Diego Balleza

Personal information
- Full name: José Diego Balleza Isaias
- Born: 27 November 1994 (age 31) Monterrey, Mexico

Sport
- Country: Mexico
- Sport: Diving
- Event: 10 m platform synchro

Medal record
Men's diving
Representing Mexico
World Championships
| Silver medal – second place | 2023 Fukuoka | 10 m mixed synchro |
| Bronze medal – third place | 2019 Gwangju | 10 m mixed synchro |
Central American and Caribbean Games
| Gold medal – first place | 2023 San Salvador | 10 m platform |
| Gold medal – first place | 2023 San Salvador | 10 m synchro mixed |
| Bronze medal – third place | 2023 San Salvador | 10 m synchro |
Summer Universiade
| Gold medal – first place | 2019 Naples | 10 m platform |
| Gold medal – first place | 2019 Naples | 10 m synchro mixed |
| Silver medal – second place | 2019 Naples | Team |
| Silver medal – second place | 2019 Naples | 10 m synchro |

= Diego Balleza =

Mexican diver (born 1994)

José Diego Balleza Isaias (born 27 November 1994) is a Mexican diver.

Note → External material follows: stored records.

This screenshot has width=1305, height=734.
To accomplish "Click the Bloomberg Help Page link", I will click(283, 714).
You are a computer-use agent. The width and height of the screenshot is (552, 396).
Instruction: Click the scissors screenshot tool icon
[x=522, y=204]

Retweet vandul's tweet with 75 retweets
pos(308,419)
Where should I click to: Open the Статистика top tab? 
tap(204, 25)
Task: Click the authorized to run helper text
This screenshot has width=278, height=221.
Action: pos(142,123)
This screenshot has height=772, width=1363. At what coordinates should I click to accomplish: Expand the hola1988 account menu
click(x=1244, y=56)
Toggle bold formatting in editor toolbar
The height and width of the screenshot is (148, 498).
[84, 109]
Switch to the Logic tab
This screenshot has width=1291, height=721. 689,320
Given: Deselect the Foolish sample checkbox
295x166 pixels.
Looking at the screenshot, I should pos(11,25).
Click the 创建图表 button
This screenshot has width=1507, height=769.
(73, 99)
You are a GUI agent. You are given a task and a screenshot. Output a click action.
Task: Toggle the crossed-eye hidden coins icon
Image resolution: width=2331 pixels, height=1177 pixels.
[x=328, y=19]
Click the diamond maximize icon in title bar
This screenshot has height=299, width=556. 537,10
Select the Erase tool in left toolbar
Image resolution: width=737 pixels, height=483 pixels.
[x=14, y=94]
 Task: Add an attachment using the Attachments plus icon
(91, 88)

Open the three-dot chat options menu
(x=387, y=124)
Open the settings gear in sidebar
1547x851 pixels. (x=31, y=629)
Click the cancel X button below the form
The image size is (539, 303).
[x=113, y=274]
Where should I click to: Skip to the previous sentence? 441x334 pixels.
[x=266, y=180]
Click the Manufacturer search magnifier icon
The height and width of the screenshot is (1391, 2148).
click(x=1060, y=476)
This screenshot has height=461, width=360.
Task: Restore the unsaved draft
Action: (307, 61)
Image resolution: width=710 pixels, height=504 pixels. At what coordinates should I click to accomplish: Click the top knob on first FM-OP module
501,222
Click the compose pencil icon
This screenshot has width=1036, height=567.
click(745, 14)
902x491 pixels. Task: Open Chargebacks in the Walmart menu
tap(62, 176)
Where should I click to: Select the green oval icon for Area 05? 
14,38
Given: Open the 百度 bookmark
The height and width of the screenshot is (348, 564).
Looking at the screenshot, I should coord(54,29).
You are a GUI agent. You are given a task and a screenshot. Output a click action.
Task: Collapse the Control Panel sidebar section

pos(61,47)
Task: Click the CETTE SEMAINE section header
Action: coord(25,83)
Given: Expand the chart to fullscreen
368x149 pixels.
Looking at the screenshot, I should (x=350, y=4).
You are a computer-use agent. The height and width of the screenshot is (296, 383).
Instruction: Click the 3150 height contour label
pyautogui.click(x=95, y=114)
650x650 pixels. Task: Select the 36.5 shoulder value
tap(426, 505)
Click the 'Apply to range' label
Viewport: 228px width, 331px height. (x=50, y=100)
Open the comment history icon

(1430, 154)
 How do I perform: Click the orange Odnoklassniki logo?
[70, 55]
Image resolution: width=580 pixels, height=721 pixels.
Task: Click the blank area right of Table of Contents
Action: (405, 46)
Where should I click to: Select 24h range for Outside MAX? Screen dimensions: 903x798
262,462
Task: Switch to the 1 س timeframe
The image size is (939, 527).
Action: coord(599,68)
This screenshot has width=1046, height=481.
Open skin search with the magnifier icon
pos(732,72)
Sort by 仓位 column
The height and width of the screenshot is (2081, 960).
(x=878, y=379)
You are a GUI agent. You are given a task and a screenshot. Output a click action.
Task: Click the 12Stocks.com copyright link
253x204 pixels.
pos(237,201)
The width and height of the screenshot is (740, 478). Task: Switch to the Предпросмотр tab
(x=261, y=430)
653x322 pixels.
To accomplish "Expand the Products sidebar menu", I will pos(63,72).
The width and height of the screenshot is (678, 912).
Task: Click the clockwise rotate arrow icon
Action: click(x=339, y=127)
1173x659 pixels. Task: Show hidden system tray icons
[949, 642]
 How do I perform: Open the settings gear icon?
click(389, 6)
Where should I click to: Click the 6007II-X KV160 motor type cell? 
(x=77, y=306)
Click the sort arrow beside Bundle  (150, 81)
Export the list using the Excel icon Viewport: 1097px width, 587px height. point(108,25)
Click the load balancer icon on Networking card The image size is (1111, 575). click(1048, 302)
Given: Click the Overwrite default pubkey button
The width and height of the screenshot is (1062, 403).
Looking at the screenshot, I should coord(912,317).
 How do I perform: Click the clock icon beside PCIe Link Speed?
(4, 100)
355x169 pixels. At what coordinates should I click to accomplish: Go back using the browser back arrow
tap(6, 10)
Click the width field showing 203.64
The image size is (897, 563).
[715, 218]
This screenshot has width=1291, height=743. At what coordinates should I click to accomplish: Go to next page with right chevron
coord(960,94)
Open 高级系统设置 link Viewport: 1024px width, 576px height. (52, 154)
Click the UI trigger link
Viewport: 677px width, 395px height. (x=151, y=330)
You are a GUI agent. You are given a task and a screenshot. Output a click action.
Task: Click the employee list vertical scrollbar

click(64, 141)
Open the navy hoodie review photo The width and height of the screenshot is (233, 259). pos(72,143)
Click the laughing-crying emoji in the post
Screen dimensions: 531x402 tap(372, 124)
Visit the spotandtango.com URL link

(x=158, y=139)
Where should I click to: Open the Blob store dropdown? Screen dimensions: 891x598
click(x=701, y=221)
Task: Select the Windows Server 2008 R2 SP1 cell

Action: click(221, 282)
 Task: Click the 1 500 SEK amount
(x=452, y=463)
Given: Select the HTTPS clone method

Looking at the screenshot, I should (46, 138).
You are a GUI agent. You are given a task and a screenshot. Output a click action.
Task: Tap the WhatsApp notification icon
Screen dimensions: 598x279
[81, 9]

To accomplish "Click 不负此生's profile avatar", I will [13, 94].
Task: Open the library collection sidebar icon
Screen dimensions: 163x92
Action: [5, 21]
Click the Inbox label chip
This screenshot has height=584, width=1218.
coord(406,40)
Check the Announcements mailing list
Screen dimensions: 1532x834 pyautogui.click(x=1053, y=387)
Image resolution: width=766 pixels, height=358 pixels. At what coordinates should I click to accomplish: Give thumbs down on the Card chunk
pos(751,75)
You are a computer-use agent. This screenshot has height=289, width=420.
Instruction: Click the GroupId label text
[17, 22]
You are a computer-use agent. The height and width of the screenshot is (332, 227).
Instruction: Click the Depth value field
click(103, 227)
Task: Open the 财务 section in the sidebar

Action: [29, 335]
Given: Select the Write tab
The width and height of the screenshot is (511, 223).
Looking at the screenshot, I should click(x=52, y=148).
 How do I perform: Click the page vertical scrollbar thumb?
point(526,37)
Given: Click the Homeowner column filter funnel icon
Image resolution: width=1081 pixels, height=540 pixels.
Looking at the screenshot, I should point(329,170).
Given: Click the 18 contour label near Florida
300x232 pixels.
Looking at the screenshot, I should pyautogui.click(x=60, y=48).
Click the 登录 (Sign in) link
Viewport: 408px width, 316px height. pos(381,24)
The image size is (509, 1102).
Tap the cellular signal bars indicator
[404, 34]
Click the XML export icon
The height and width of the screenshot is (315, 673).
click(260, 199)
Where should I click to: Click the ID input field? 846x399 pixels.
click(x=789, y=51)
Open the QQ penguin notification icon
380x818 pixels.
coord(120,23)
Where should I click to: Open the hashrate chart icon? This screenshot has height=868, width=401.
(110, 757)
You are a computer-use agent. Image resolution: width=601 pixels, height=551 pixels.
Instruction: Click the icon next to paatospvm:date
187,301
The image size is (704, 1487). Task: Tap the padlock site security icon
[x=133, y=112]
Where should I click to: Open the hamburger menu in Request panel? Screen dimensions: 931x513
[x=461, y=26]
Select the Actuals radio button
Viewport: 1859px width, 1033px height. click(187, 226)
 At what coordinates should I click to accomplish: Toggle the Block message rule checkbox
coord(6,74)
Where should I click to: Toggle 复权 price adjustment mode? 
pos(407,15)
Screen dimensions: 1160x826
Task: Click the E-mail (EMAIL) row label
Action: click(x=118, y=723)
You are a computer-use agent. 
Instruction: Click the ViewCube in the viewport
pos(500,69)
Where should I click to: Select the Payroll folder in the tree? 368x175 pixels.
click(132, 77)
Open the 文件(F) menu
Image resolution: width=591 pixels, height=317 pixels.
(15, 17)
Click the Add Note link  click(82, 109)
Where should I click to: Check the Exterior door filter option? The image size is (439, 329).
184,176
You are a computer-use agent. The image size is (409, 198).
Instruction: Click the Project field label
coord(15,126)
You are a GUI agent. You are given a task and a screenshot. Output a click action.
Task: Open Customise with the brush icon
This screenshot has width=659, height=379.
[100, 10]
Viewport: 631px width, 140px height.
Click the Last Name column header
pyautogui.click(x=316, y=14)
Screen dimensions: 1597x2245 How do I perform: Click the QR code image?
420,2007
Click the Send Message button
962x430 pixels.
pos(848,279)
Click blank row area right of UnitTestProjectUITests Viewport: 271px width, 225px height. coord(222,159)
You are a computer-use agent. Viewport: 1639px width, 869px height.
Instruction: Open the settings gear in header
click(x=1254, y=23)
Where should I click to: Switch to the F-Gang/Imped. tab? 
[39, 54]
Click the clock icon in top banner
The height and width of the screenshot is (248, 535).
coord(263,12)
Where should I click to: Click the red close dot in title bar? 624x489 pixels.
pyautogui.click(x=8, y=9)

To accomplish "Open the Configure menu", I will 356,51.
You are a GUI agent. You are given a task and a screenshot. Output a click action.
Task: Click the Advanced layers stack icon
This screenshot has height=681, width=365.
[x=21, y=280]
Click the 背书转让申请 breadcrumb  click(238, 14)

He participated at the 2019 World Aquatics Championships, winning a medal.

In 2021, he competed in the men's synchronized 10 metre platform event at the 2020 Summer Olympics held in Tokyo, Japan.

Balleza began creating content for OnlyFans in 2023 in order to financially support himself and his family while he tried to qualify for the 2024 Summer Olympics. He failed to qualify.